We studied 2 million U.S. patients who sought medical care for RSV between January 2017 and January 2026. For each patient encounter, we classified the highest level of care into four mutually exclusive categories: ICU admission, hospital admission, emergency department (ED) visit, or office visit. This acuity distribution was computed for the overall population and stratified by age group: under 2, 2–4, 5–17, 18–49, 50–64, 65–74, and 75 years and older.
The distribution of RSV encounters across care settings has shifted markedly over the past nine years. In January 2017, 8.2% of RSV encounters resulted in ICU admission, 21.9% in hospital admission, 29.4% in ED visits, and 40.6% in office visits, as seen in Figure 1. By January 2026, those proportions had shifted to 3.8% ICU, 11.8% admission, 45.0% ED, and 39.4% office visits. Notably, the office visit share remained relatively steady throughout the study period (40.6% in January 2017 and 39.4% in January 2026) indicating that the shift toward ED care came primarily from hospitalizations and ICU admissions, not from patients who would otherwise have been seen in outpatient settings. This lower-acuity pattern began during the COVID-19 pandemic and has persisted through subsequent seasons.

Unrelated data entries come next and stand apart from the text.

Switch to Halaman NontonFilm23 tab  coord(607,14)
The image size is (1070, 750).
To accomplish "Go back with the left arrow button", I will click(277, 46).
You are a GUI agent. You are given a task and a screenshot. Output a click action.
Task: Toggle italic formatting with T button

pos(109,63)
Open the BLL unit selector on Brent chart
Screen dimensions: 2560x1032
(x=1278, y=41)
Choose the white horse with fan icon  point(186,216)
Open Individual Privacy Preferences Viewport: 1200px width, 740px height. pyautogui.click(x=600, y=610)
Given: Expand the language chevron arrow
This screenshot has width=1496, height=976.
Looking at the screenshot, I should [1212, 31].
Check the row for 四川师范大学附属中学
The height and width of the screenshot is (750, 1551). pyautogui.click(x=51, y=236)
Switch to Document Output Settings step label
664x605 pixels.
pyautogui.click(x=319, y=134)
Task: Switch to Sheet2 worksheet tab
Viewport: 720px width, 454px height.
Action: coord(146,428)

We additionally looked at this distribution by age group. Among adults aged 75 and older, hospitalizations and ICU admissions accounted for 79.0% of RSV encounters in January 2017 but fell to 47.2% by January 2026. The ED share in this group more than tripled over that period, growing from 6.9% to 24.6%. Adults aged 65–74 followed a similar trajectory. For children under 2 years old, ICU admissions declined from 7.4% of cases in January 2017 to 3.8% in January 2026, and ED visits grew from 31.2% to 47.6%. Children aged 2–4 had a similar pattern. School-aged children (ages 5–17) saw the largest proportional decline in inpatient care: their combined hospitalization and ICU share fell from 37.3% in January 2017 to 6.0% in January 2026.